-------- Task inputs
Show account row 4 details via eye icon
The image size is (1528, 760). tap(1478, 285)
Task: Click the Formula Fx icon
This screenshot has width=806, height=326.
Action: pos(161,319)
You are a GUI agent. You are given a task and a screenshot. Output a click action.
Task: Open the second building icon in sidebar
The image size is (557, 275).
----------------
-------- Task inputs
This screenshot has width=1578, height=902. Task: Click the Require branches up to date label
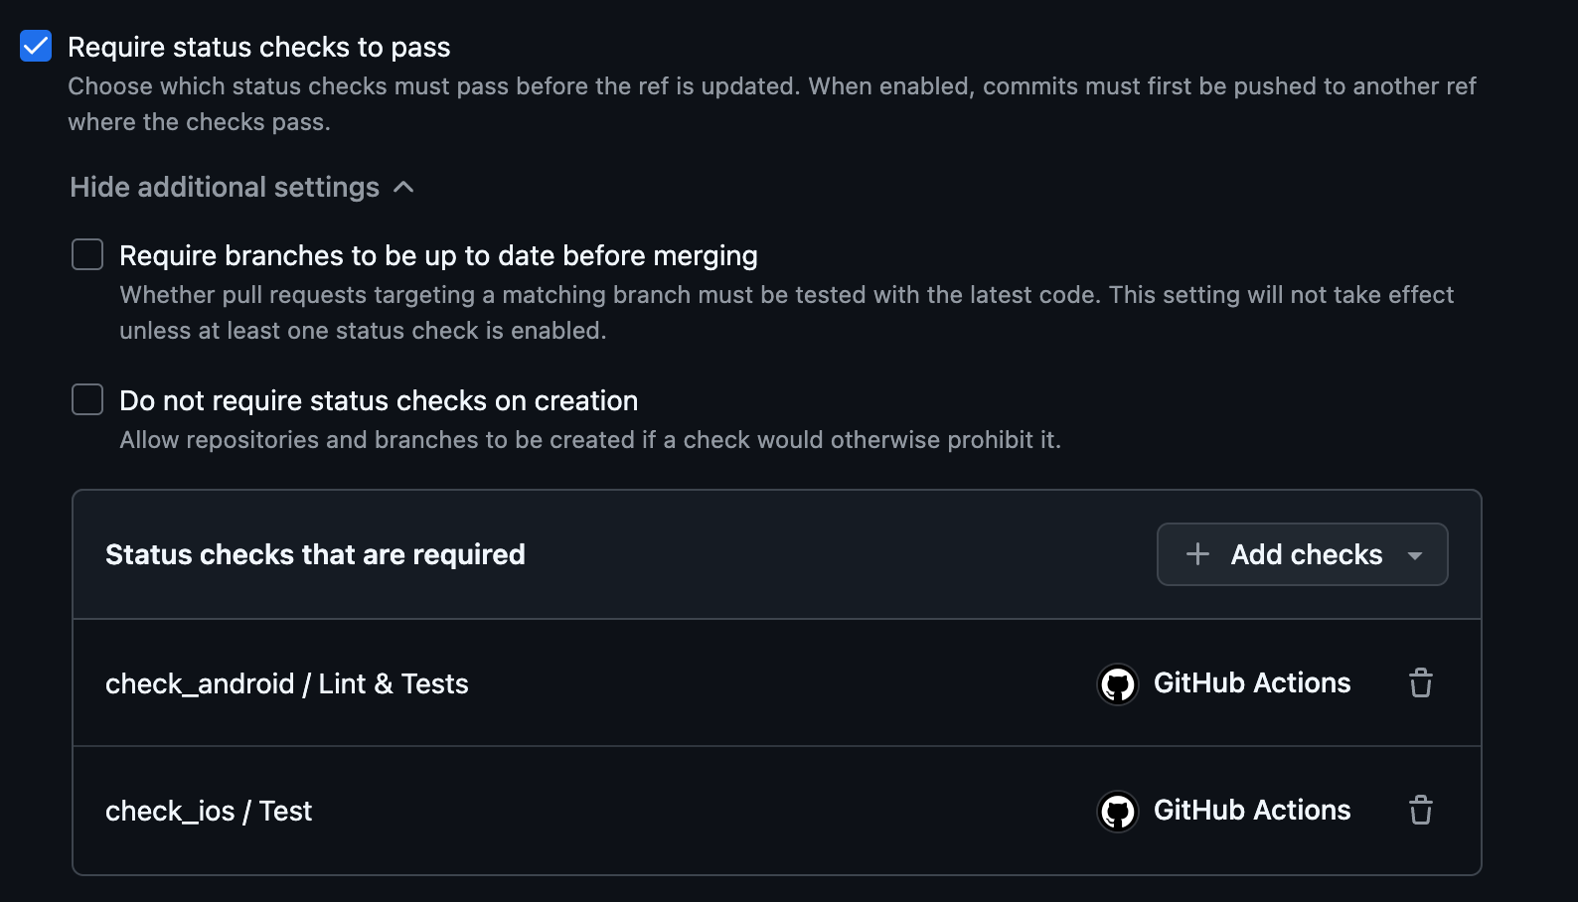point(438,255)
----------------
-------- Task inputs
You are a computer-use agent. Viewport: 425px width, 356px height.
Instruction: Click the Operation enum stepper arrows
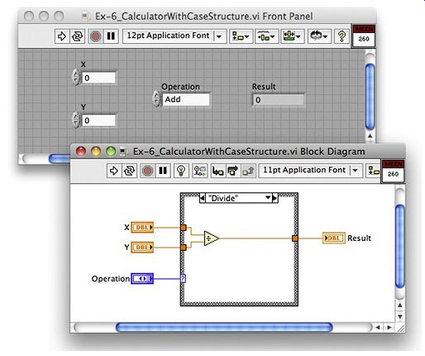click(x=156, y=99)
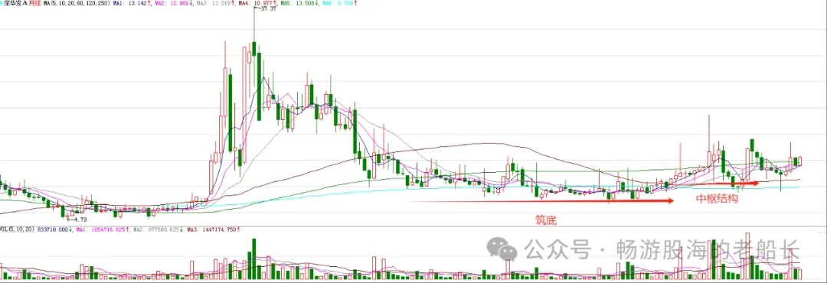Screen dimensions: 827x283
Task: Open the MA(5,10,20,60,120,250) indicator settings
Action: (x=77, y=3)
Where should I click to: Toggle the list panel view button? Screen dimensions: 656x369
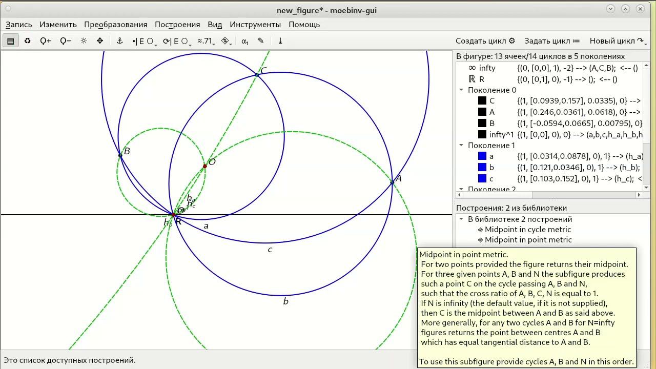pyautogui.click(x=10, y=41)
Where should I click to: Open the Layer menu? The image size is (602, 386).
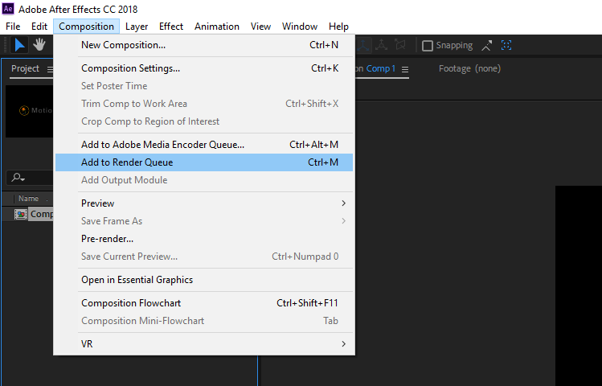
----------------
Out of the records above, pull each line containing the word "agent".

You are a GUI agent. You are given a task and a screenshot. Output a click action.
You are a computer-use agent. Viewport: 425px width, 356px height.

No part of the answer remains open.